Para a mãe da criança, o fato de o caso não ser considerado de emergência não reduz a preocupação da família sobre a recuperação de Ana Vitória.

“É claro que isso não nos conforta. Estou vendo minha filha, uma criança de seis anos, com uma bala alojada no corpo e ouvi de um médico que ela corre o risco de ter de conviver com isso até a vida adulta, porque não tem estrutura física, agora, para ser submetida a uma cirurgia de retirada. Não tenho nem palavra para descrever o que estou sentindo”, desabafou.

A limpeza a que a garota foi submetida retirou resquícios de roupa e cabelo da área atingida. Não há previsão de alta para ela.

Ouvidoria pede que Corregedoria investigue ação de policiais

Coordenador da Comissão dos Direitos da Criança e do Adolescente do Condepe (Conselho Estadual de Defesa dos Direitos da Pessoa Humana), o advogado Ariel de Castro Alves afirmou que o órgão, vinculado à Secretaria Estadual de Justiça, pediu à Ouvidoria da PM que instaure um procedimento “sobre possíveis excessos na ação policial”. “Pediremos também ao Ministério Público que acompanhe as investigações”, completou.

Ouvidor das polícias Civil e Militar, o advogado Júlio César Neves pediu à Corregedoria da PM que investigue o caso. "Precisa ficar claro se a bala que atingiu essa criança partiu ou não da arma de um policial. Isso precisa vir à tona porque é uma acusação muito grave [a de que, segundo a família, policiais teriam atirado em Ana Vitória]", declarou. "O grande problema, me parecem, é que essa bala ainda não foi retirada --e isso ajudaria a identificar de onde partiu o projétil. De toda forma, a Polícia Civil instaurou inquérito também para apurar; vamos acompanhar"; concluiu.

Secretaria nega omissão de socorro e diz que PMs foram ameaçados

Em nota, a Secretaria da Segurança Pública informou que as circunstâncias em que Ana Vitória foi atingida são "objeto de apuração tanto pela Polícia Civil, quanto pela Militar". "O 56º Distrito Policial (na Vila Alpina) instaurou inquérito para apurar de onde partiu o disparo que atingiu a criança. As armas dos PMs que atenderam a ocorrência foram apreendidas e, assim que for extraído, o projétil será encaminhado para confronto balístico", diz trecho da nota da pasta.

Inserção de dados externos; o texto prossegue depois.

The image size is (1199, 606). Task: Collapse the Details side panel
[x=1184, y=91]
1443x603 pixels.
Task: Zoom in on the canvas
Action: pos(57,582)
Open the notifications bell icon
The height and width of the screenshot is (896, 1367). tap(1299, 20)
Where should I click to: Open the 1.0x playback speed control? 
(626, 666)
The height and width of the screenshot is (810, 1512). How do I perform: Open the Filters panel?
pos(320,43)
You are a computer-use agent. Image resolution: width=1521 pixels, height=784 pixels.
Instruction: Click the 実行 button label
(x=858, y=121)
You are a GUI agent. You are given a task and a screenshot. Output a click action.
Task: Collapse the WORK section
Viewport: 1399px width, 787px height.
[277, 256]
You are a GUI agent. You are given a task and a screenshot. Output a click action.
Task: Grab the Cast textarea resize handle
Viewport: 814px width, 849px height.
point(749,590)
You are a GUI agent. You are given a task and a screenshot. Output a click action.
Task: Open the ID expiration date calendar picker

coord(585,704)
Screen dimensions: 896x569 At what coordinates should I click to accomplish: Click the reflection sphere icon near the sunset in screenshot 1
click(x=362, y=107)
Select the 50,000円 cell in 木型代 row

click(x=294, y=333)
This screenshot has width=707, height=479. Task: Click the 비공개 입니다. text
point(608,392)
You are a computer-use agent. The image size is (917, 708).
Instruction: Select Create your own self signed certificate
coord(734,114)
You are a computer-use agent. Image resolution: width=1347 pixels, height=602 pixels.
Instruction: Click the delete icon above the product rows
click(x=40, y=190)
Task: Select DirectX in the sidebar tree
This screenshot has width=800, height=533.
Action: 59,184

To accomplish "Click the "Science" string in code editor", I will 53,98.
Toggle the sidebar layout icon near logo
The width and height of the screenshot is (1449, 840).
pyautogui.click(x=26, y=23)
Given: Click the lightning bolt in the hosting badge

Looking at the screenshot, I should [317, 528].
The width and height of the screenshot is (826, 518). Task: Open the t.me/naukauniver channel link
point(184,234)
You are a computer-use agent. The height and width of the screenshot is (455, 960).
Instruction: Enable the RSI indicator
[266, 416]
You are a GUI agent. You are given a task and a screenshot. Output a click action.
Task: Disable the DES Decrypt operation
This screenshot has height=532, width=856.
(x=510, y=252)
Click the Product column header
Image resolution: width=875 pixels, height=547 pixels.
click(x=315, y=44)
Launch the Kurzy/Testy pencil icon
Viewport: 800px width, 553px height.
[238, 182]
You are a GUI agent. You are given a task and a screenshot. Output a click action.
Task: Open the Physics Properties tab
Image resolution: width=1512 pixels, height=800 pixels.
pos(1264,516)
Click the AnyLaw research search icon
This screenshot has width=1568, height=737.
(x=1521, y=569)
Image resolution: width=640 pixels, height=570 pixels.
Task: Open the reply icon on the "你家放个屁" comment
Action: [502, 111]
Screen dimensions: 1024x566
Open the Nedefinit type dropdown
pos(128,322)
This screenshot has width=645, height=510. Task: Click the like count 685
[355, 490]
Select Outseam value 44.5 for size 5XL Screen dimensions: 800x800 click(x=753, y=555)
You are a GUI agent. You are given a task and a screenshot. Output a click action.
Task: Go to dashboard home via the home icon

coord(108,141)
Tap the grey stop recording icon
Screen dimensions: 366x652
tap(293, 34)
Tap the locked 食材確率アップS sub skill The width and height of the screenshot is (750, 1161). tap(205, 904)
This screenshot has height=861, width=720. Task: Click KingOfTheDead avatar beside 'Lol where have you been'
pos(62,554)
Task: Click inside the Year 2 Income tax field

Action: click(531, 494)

"A PM esclarece que os policiais que atenderam a ocorrência informaram que patrulhavam a região quando um homem atirou contra eles. Segundo eles, o tiro ricocheteou e atingiu uma criança, que correu em direção a avó. Os PMs afirmaram que tentaram socorrê-la. Contudo, moradores da comunidade começaram a arremessar objetos contra eles e tentaram agredi-los. Assim, os policiais entregaram a criança para a avó e solicitaram apoio. Os PMs cercaram o local para tentar localizar e prender o criminoso", finalizou a pasta.

A secretaria ainda não informou, no entanto, se os PMs que participaram da ação seguem em trabalho nas ruas ou foram afastados até que o caso seja esclarecido.